# INSTRUÇÃO:
Reproduz, sem qualquer alteração, a passagem do trecho do texto que começa em "Mas também há" e termina em "nunca ficou registado.".

# TRECHO DO TEXTO:
++++++

Mas também há que dar mérito ao autor. Com Kafka à beira-mar o Comilão estabeleceu um novo recorde de leitura: 150 páginas num dia. Já houve seguramente dias em que leu mais, mas, talvez por as páginas serem mais densas, nunca ascenderam a tantas. E além disso nunca ficou registado.

Kafka à beira-mar
Haruki Murakami
Casa das Letras
589 págs., €21,20
3,5 estrelas

O incomparável Chana

Quem vem de Estremoz chega lá por meio de uma estrada estreita e com curvas apertadas. Ao final das tardes de Verão, com o calor ainda no ar, a Serra de Ossa atinge todo o seu esplendor. Transposto o cume, deixa-se à esquerda o Convento de São Paulo e chega-se à Aldeia da Serra. Ainda conheci as antigas instalações do Chana, tipo taberna, a poucos metros da moderna casa. Tenho ideia de na altura não haver ementa, sendo o cardápio desfiado pelo Sr. Bernardino no seu jeito particular, detalhado e sorridente. Além da simpatia do proprietário, há aqui pratos que não se comem em mais lado nenhum.

Um desses pratos é a sopa de tomate, mas já lá vamos. Comecemos pelo pãozinho bom e azeitonas maravilhosas. Para entrada, os pimentos assados só com sal, alho picadinho e azeite. Os pimentos do Chana são imbatíveis na sua simplicidade.

A sopa de tomate. Primeiro chega à mesa o prato com pão às fatias, depois a travessa com o ovo escalfado (neste caso, como era para dividir, tiveram a atenção de sugerir e trazer dois ovos), os enchidos partidos aos pedaços, o bocadinho de carne de porco frita, o bocadinho de entrecosto, a postazinha de bacalhau. Por fim vem o caldo, de um vermelho vivo, um tom quase indiano, com muita cebola e pimentos. As carnes e os enchidos fritos, o ovo e a liliputiana posta de bacalhau emprestam magia à sopa, mas o caldo é de facto a sua alma. Um verdadeiro prato 5 estrelas (são raros).

Depois desta iguaria mandámos vir umas migas com carne de porco. Saborosas, mas nada comparável à sopa de tomate. Para sobremesa, pedimos umas farófias. Apesar de estarmos cheios não nos arrependemos. Eram umas farófias caseiras como mandam as regras, parecidas com umas que uma vez fizemos em casa (e que deram um trabalhão dos diabos!). A rematar tudo isto, o Sr. Bernardino trouxe a sua garrafa de licor de poejo, de um amarelo, diria, radioactivo. Muito bom para fechar a refeição. Em seguida fizemo-nos à estrada, com umas curvas pelo meio para desmoer o jantar.

++++++

# ENTRADAS REGISTADAS:

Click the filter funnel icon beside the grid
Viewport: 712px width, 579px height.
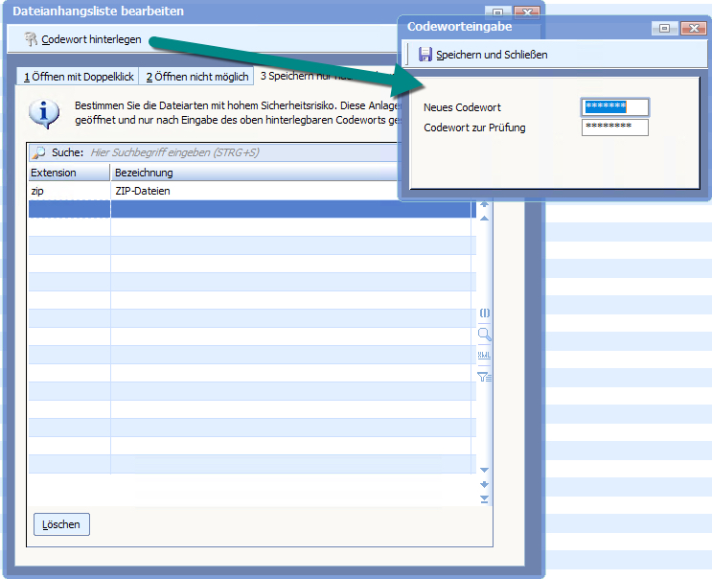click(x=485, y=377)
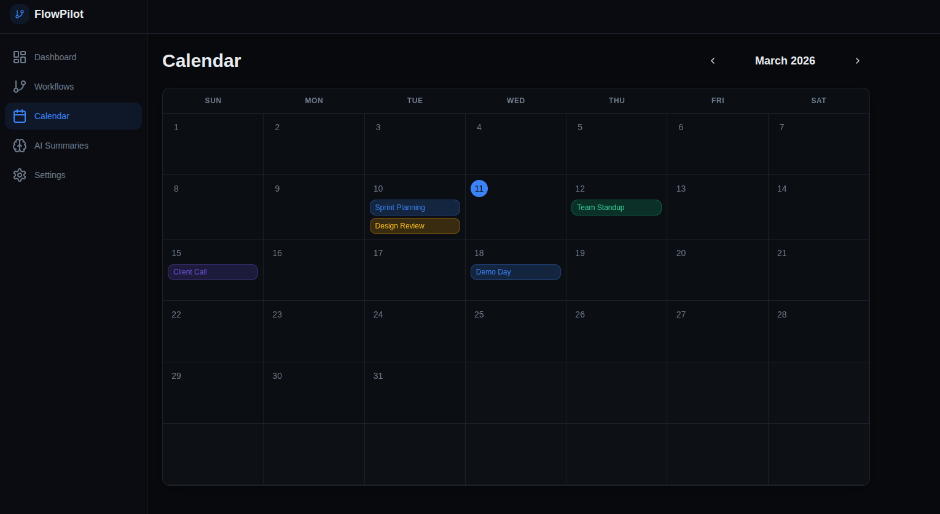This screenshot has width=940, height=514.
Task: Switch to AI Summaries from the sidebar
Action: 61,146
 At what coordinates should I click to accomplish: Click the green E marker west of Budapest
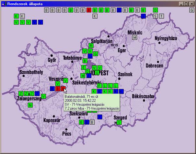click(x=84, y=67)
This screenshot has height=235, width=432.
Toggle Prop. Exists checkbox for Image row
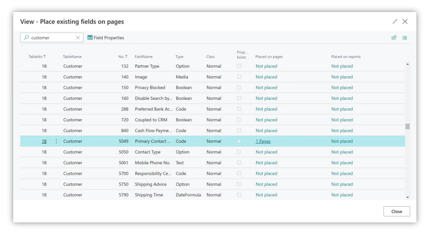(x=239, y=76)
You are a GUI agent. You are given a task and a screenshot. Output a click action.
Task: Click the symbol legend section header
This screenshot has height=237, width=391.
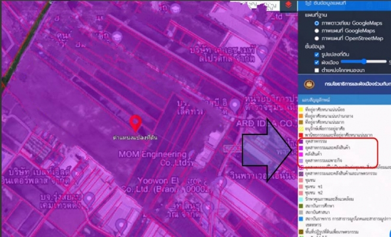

++++++

# RESOLUÇÃO DO PROBLEMA:
Mas também há que dar mérito ao autor. Com Kafka à beira-mar o Comilão estabeleceu um novo recorde de leitura: 150 páginas num dia. Já houve seguramente dias em que leu mais, mas, talvez por as páginas serem mais densas, nunca ascenderam a tantas. E além disso nunca ficou registado.